┌─ RECORD SET

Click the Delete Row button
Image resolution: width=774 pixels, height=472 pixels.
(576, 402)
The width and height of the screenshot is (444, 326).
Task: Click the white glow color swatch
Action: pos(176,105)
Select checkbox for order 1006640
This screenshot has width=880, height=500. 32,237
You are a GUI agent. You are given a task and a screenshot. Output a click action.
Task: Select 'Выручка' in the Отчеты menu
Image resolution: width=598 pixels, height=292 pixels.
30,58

└─
┌─ RECORD SET

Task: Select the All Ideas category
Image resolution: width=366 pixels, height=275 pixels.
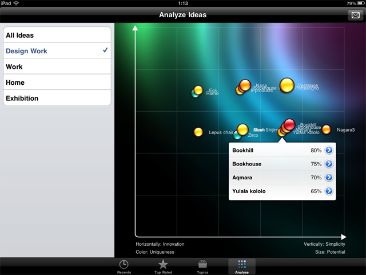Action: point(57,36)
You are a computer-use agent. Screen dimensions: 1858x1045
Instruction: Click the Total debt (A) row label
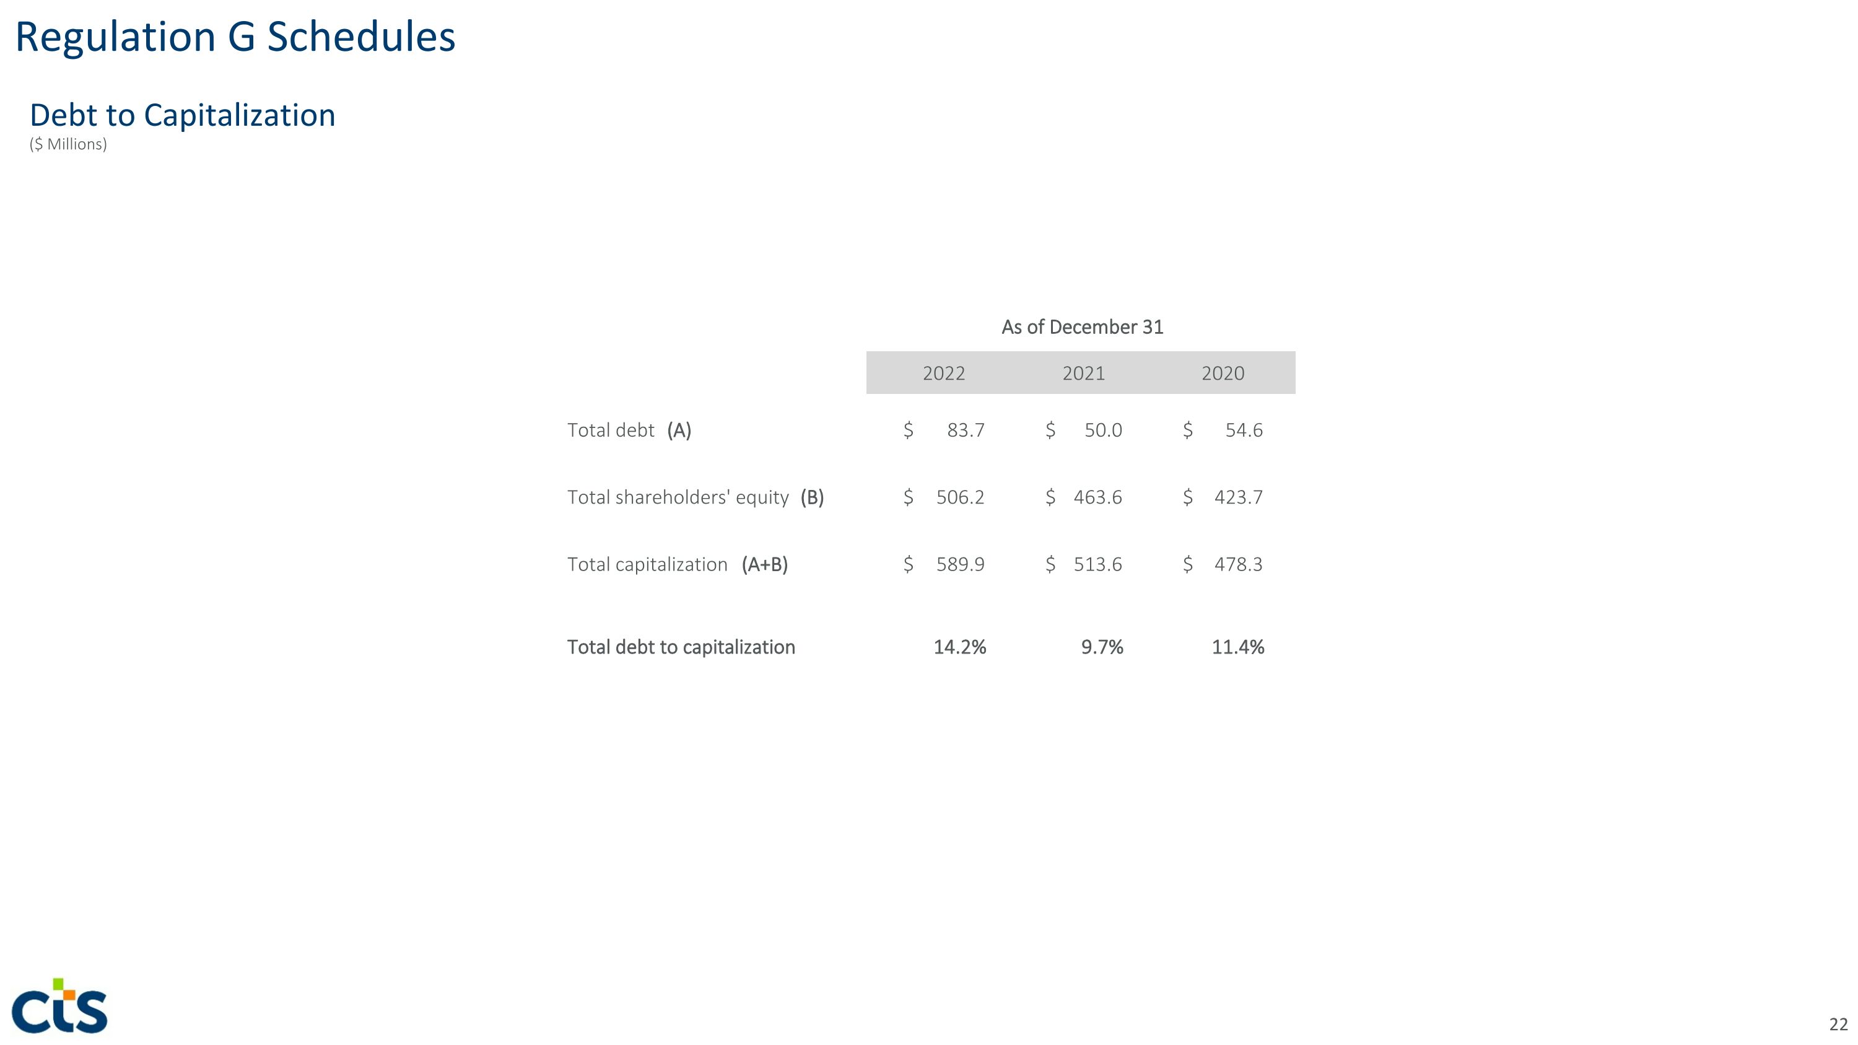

└─

EXERCISE PROMPT — Please copy each line of the records above in which the word "agent" can be found.

ANSWER FOR THIS EXERCISE —
You are a GUI agent. You are given a task and a screenshot. Output a click action.
You are a computer-use agent. Screen dimensions: 1858x1045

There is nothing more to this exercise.